▶ **GOAL OF THE EXERCISE**: Give back exactly the lines of the entries below from the line with "속전속결 전기공사산업기사 (41, 174)" to the line with "소방설비산업기사 (25, 226)", inclusive, and only those.

- Opening Delimiter -

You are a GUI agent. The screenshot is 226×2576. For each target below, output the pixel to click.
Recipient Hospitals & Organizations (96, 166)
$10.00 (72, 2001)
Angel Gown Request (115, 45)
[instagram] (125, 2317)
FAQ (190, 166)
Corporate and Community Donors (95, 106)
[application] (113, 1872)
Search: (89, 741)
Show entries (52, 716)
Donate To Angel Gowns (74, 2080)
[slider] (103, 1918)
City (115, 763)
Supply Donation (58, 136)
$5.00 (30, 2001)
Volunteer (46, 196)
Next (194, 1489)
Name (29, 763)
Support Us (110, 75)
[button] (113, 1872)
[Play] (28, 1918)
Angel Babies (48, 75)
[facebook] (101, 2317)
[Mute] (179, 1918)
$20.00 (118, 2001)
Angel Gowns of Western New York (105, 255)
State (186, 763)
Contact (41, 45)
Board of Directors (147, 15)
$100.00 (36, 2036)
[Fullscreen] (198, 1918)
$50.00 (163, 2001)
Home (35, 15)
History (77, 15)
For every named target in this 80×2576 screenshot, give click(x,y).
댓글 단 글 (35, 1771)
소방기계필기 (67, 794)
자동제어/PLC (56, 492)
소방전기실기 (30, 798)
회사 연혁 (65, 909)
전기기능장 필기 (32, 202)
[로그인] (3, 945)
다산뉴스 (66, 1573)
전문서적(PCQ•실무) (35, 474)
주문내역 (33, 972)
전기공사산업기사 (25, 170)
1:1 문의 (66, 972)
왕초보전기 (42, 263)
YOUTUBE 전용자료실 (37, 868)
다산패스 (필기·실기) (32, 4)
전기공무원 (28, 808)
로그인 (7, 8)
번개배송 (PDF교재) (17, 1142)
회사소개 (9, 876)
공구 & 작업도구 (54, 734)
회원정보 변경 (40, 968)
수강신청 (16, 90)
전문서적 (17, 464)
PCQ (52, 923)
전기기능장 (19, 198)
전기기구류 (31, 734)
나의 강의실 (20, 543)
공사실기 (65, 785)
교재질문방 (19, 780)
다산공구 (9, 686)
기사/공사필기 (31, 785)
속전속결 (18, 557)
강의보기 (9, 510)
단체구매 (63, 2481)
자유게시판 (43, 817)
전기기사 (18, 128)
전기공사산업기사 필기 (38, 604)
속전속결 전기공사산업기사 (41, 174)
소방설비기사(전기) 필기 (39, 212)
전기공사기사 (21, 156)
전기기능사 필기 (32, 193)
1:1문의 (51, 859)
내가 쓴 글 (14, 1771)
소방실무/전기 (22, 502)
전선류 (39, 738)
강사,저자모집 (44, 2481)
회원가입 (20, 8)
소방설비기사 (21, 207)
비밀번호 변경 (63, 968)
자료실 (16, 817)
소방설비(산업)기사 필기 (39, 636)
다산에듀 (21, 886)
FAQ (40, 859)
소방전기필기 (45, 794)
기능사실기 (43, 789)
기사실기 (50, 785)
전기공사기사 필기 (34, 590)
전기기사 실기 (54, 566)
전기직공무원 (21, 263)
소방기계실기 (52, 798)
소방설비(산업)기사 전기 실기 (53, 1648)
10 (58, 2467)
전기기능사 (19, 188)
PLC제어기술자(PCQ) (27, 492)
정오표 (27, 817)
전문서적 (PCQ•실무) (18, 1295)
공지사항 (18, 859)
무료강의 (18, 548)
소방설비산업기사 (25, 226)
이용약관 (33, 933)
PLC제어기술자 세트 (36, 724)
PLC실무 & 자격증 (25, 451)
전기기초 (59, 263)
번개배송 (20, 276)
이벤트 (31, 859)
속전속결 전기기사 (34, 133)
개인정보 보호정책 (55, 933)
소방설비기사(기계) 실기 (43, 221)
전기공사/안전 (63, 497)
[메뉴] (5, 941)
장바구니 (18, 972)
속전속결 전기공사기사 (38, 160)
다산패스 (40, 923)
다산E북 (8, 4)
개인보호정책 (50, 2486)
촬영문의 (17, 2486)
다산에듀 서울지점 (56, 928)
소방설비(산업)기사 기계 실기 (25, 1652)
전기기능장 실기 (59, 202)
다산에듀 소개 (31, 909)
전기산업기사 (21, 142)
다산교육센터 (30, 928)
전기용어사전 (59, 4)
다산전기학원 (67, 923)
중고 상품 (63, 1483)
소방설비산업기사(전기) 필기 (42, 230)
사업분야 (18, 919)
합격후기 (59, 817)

- Closing Delimiter -

▶ **EXERCISE SOLUTION**:
속전속결 전기공사산업기사 (41, 174)
소방설비기사(전기) 필기 (39, 212)
전기공사기사 (21, 156)
전기기능사 필기 (32, 193)
1:1문의 (51, 859)
내가 쓴 글 (14, 1771)
소방실무/전기 (22, 502)
전선류 (39, 738)
강사,저자모집 (44, 2481)
회원가입 (20, 8)
소방설비기사 (21, 207)
비밀번호 변경 (63, 968)
자료실 (16, 817)
소방설비(산업)기사 필기 (39, 636)
다산에듀 (21, 886)
FAQ (40, 859)
소방전기필기 (45, 794)
기능사실기 (43, 789)
기사실기 (50, 785)
전기공사기사 필기 (34, 590)
전기기사 실기 (54, 566)
전기직공무원 (21, 263)
소방기계실기 (52, 798)
소방설비(산업)기사 전기 실기 (53, 1648)
10 (58, 2467)
전기기능사 (19, 188)
PLC제어기술자(PCQ) (27, 492)
정오표 (27, 817)
전문서적 (PCQ•실무) (18, 1295)
공지사항 (18, 859)
무료강의 (18, 548)
소방설비산업기사 (25, 226)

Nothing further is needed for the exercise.